- **INSTRUCTIONS TO FOLLOW**: Reproduce the data in full, exactly.

- **SUPPLIED MATERIAL**:
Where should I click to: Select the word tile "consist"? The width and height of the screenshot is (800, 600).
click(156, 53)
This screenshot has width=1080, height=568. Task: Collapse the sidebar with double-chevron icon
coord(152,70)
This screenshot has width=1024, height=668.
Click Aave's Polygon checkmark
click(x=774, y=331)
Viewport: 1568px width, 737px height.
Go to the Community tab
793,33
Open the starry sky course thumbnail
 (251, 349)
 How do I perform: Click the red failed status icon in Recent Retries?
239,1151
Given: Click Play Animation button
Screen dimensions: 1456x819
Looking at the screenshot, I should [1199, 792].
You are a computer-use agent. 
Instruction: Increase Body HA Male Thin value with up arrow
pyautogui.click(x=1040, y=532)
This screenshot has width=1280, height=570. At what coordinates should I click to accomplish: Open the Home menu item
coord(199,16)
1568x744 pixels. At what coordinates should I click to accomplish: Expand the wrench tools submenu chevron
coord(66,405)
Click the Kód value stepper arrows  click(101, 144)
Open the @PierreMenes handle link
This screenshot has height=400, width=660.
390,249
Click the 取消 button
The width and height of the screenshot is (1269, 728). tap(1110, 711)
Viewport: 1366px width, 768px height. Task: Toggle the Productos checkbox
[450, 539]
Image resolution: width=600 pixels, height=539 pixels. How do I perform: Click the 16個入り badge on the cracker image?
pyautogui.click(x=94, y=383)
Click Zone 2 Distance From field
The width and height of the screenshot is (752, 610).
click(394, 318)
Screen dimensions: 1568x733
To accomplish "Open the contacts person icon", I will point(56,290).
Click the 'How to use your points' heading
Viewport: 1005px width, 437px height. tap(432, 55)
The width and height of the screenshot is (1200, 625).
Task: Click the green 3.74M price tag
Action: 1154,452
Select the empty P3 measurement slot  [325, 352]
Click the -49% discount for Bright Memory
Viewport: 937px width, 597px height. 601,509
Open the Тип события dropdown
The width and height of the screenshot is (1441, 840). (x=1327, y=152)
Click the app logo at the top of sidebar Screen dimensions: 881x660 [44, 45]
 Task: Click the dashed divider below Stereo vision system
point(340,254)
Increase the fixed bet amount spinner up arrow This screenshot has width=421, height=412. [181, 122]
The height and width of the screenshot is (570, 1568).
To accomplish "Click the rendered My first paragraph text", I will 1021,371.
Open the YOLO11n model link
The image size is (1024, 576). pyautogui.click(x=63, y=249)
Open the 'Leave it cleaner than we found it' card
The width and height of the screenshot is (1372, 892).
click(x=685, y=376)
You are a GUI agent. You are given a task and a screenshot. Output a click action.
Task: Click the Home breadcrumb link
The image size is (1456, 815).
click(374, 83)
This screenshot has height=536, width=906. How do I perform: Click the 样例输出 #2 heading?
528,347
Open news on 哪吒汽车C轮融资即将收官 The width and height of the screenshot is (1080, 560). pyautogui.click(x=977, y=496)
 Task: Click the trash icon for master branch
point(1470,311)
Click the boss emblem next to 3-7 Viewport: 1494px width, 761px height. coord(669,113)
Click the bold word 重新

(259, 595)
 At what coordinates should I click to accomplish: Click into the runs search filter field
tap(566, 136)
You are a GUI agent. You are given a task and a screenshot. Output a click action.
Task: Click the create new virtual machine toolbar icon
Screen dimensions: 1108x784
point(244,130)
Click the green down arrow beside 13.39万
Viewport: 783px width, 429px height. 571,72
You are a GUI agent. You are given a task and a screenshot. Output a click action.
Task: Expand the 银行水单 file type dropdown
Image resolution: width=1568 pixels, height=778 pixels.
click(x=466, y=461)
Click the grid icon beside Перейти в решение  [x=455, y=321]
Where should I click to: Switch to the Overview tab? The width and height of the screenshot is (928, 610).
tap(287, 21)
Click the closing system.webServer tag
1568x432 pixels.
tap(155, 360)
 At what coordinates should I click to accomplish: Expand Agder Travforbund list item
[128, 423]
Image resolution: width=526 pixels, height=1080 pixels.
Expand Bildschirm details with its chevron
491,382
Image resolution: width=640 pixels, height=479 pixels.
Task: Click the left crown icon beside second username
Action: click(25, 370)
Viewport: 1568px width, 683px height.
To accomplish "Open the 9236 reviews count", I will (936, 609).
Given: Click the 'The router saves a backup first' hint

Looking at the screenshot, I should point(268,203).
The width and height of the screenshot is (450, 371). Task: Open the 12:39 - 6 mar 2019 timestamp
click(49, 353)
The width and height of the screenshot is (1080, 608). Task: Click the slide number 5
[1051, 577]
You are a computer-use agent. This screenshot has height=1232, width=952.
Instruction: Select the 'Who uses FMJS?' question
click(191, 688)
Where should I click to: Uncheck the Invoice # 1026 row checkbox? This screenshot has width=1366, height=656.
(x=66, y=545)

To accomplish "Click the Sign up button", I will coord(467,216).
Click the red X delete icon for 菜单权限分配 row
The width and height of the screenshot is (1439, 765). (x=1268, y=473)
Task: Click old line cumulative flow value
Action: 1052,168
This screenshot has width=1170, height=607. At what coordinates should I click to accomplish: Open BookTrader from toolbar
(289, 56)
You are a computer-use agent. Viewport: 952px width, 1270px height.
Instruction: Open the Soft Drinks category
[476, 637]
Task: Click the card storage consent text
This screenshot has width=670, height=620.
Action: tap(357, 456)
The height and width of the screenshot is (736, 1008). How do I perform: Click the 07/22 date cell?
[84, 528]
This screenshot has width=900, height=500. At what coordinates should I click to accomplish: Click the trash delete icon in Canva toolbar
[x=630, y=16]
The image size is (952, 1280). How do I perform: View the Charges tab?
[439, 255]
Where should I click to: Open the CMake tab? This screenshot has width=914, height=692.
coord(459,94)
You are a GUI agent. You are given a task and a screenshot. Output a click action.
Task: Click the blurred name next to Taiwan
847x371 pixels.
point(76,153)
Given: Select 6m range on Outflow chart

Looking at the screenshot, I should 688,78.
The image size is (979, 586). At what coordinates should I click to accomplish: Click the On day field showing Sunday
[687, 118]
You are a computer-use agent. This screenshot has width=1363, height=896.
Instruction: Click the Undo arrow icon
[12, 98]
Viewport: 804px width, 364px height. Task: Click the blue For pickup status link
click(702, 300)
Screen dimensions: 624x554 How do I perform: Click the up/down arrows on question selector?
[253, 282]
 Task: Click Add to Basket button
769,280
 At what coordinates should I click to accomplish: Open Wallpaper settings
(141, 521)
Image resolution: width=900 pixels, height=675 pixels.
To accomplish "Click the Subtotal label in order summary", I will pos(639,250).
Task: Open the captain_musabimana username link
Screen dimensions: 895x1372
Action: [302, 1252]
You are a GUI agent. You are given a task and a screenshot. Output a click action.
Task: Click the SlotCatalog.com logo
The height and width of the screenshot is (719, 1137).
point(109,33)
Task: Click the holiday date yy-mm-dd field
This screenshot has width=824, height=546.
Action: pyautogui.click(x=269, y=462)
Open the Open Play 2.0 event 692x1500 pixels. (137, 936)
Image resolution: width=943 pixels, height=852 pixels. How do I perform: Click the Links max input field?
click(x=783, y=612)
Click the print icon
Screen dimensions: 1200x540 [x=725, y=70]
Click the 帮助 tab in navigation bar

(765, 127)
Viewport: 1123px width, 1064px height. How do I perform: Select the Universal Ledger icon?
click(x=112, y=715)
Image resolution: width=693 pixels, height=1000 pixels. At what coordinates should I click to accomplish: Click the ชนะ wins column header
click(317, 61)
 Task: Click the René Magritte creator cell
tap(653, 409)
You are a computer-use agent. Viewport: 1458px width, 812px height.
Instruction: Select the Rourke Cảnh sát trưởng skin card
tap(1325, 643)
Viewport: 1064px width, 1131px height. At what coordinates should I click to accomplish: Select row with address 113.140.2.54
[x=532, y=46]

- **WRITTEN REPLY**:
Where should I click to: Select the word tile "consist"? The width and height of the screenshot is (800, 600).
click(156, 53)
This screenshot has width=1080, height=568. Task: Collapse the sidebar with double-chevron icon
coord(152,70)
This screenshot has width=1024, height=668.
Click Aave's Polygon checkmark
click(x=774, y=331)
Viewport: 1568px width, 737px height.
Go to the Community tab
793,33
Open the starry sky course thumbnail
 (251, 349)
 How do I perform: Click the red failed status icon in Recent Retries?
239,1151
Given: Click Play Animation button
Screen dimensions: 1456x819
Looking at the screenshot, I should [1199, 792].
You are a computer-use agent. 
Instruction: Increase Body HA Male Thin value with up arrow
pyautogui.click(x=1040, y=532)
This screenshot has width=1280, height=570. At what coordinates should I click to accomplish: Open the Home menu item
coord(199,16)
1568x744 pixels. At what coordinates should I click to accomplish: Expand the wrench tools submenu chevron
coord(66,405)
Click the Kód value stepper arrows  click(101, 144)
Open the @PierreMenes handle link
This screenshot has height=400, width=660.
390,249
Click the 取消 button
The width and height of the screenshot is (1269, 728). tap(1110, 711)
Viewport: 1366px width, 768px height. Task: Toggle the Productos checkbox
[450, 539]
Image resolution: width=600 pixels, height=539 pixels. How do I perform: Click the 16個入り badge on the cracker image?
pyautogui.click(x=94, y=383)
Click Zone 2 Distance From field
The width and height of the screenshot is (752, 610).
click(394, 318)
Screen dimensions: 1568x733
To accomplish "Open the contacts person icon", I will point(56,290).
Click the 'How to use your points' heading
Viewport: 1005px width, 437px height. tap(432, 55)
The width and height of the screenshot is (1200, 625).
Task: Click the green 3.74M price tag
Action: 1154,452
Select the empty P3 measurement slot  [325, 352]
Click the -49% discount for Bright Memory
Viewport: 937px width, 597px height. 601,509
Open the Тип события dropdown
The width and height of the screenshot is (1441, 840). (x=1327, y=152)
Click the app logo at the top of sidebar Screen dimensions: 881x660 [44, 45]
 Task: Click the dashed divider below Stereo vision system
point(340,254)
Increase the fixed bet amount spinner up arrow This screenshot has width=421, height=412. [181, 122]
The height and width of the screenshot is (570, 1568).
To accomplish "Click the rendered My first paragraph text", I will 1021,371.
Open the YOLO11n model link
The image size is (1024, 576). pyautogui.click(x=63, y=249)
Open the 'Leave it cleaner than we found it' card
The width and height of the screenshot is (1372, 892).
click(x=685, y=376)
You are a GUI agent. You are given a task and a screenshot. Output a click action.
Task: Click the Home breadcrumb link
The image size is (1456, 815).
click(374, 83)
This screenshot has height=536, width=906. How do I perform: Click the 样例输出 #2 heading?
528,347
Open news on 哪吒汽车C轮融资即将收官 The width and height of the screenshot is (1080, 560). pyautogui.click(x=977, y=496)
 Task: Click the trash icon for master branch
point(1470,311)
Click the boss emblem next to 3-7 Viewport: 1494px width, 761px height. coord(669,113)
Click the bold word 重新

(259, 595)
 At what coordinates should I click to accomplish: Click into the runs search filter field
tap(566, 136)
You are a GUI agent. You are given a task and a screenshot. Output a click action.
Task: Click the create new virtual machine toolbar icon
Screen dimensions: 1108x784
point(244,130)
Click the green down arrow beside 13.39万
Viewport: 783px width, 429px height. 571,72
You are a GUI agent. You are given a task and a screenshot. Output a click action.
Task: Expand the 银行水单 file type dropdown
Image resolution: width=1568 pixels, height=778 pixels.
click(x=466, y=461)
Click the grid icon beside Перейти в решение  [x=455, y=321]
Where should I click to: Switch to the Overview tab? The width and height of the screenshot is (928, 610).
tap(287, 21)
Click the closing system.webServer tag
1568x432 pixels.
tap(155, 360)
 At what coordinates should I click to accomplish: Expand Agder Travforbund list item
[128, 423]
Image resolution: width=526 pixels, height=1080 pixels.
Expand Bildschirm details with its chevron
491,382
Image resolution: width=640 pixels, height=479 pixels.
Task: Click the left crown icon beside second username
Action: click(25, 370)
Viewport: 1568px width, 683px height.
To accomplish "Open the 9236 reviews count", I will (936, 609).
Given: Click the 'The router saves a backup first' hint

Looking at the screenshot, I should point(268,203).
The width and height of the screenshot is (450, 371). Task: Open the 12:39 - 6 mar 2019 timestamp
click(49, 353)
The width and height of the screenshot is (1080, 608). Task: Click the slide number 5
[1051, 577]
You are a computer-use agent. This screenshot has height=1232, width=952.
Instruction: Select the 'Who uses FMJS?' question
click(191, 688)
Where should I click to: Uncheck the Invoice # 1026 row checkbox? This screenshot has width=1366, height=656.
(x=66, y=545)

To accomplish "Click the Sign up button", I will coord(467,216).
Click the red X delete icon for 菜单权限分配 row
The width and height of the screenshot is (1439, 765). (x=1268, y=473)
Task: Click old line cumulative flow value
Action: 1052,168
This screenshot has width=1170, height=607. At what coordinates should I click to accomplish: Open BookTrader from toolbar
(289, 56)
You are a computer-use agent. Viewport: 952px width, 1270px height.
Instruction: Open the Soft Drinks category
[476, 637]
Task: Click the card storage consent text
This screenshot has width=670, height=620.
Action: tap(357, 456)
The height and width of the screenshot is (736, 1008). How do I perform: Click the 07/22 date cell?
[84, 528]
This screenshot has width=900, height=500. At what coordinates should I click to accomplish: Click the trash delete icon in Canva toolbar
[x=630, y=16]
The image size is (952, 1280). How do I perform: View the Charges tab?
[439, 255]
Where should I click to: Open the CMake tab? This screenshot has width=914, height=692.
coord(459,94)
You are a GUI agent. You are given a task and a screenshot. Output a click action.
Task: Click the blurred name next to Taiwan
847x371 pixels.
point(76,153)
Given: Select 6m range on Outflow chart

Looking at the screenshot, I should 688,78.
The image size is (979, 586). At what coordinates should I click to accomplish: Click the On day field showing Sunday
[687, 118]
You are a computer-use agent. This screenshot has width=1363, height=896.
Instruction: Click the Undo arrow icon
[12, 98]
Viewport: 804px width, 364px height. Task: Click the blue For pickup status link
click(702, 300)
Screen dimensions: 624x554 How do I perform: Click the up/down arrows on question selector?
[253, 282]
 Task: Click Add to Basket button
769,280
 At what coordinates should I click to accomplish: Open Wallpaper settings
(141, 521)
Image resolution: width=900 pixels, height=675 pixels.
To accomplish "Click the Subtotal label in order summary", I will pos(639,250).
Task: Open the captain_musabimana username link
Screen dimensions: 895x1372
Action: [302, 1252]
You are a GUI agent. You are given a task and a screenshot. Output a click action.
Task: Click the SlotCatalog.com logo
The height and width of the screenshot is (719, 1137).
point(109,33)
Task: Click the holiday date yy-mm-dd field
This screenshot has width=824, height=546.
Action: pyautogui.click(x=269, y=462)
Open the Open Play 2.0 event 692x1500 pixels. (137, 936)
Image resolution: width=943 pixels, height=852 pixels. How do I perform: Click the Links max input field?
click(x=783, y=612)
Click the print icon
Screen dimensions: 1200x540 [x=725, y=70]
Click the 帮助 tab in navigation bar

(765, 127)
Viewport: 1123px width, 1064px height. How do I perform: Select the Universal Ledger icon?
click(x=112, y=715)
Image resolution: width=693 pixels, height=1000 pixels. At what coordinates should I click to accomplish: Click the ชนะ wins column header
click(317, 61)
 Task: Click the René Magritte creator cell
tap(653, 409)
You are a computer-use agent. Viewport: 1458px width, 812px height.
Instruction: Select the Rourke Cảnh sát trưởng skin card
tap(1325, 643)
Viewport: 1064px width, 1131px height. At what coordinates should I click to accomplish: Select row with address 113.140.2.54
[x=532, y=46]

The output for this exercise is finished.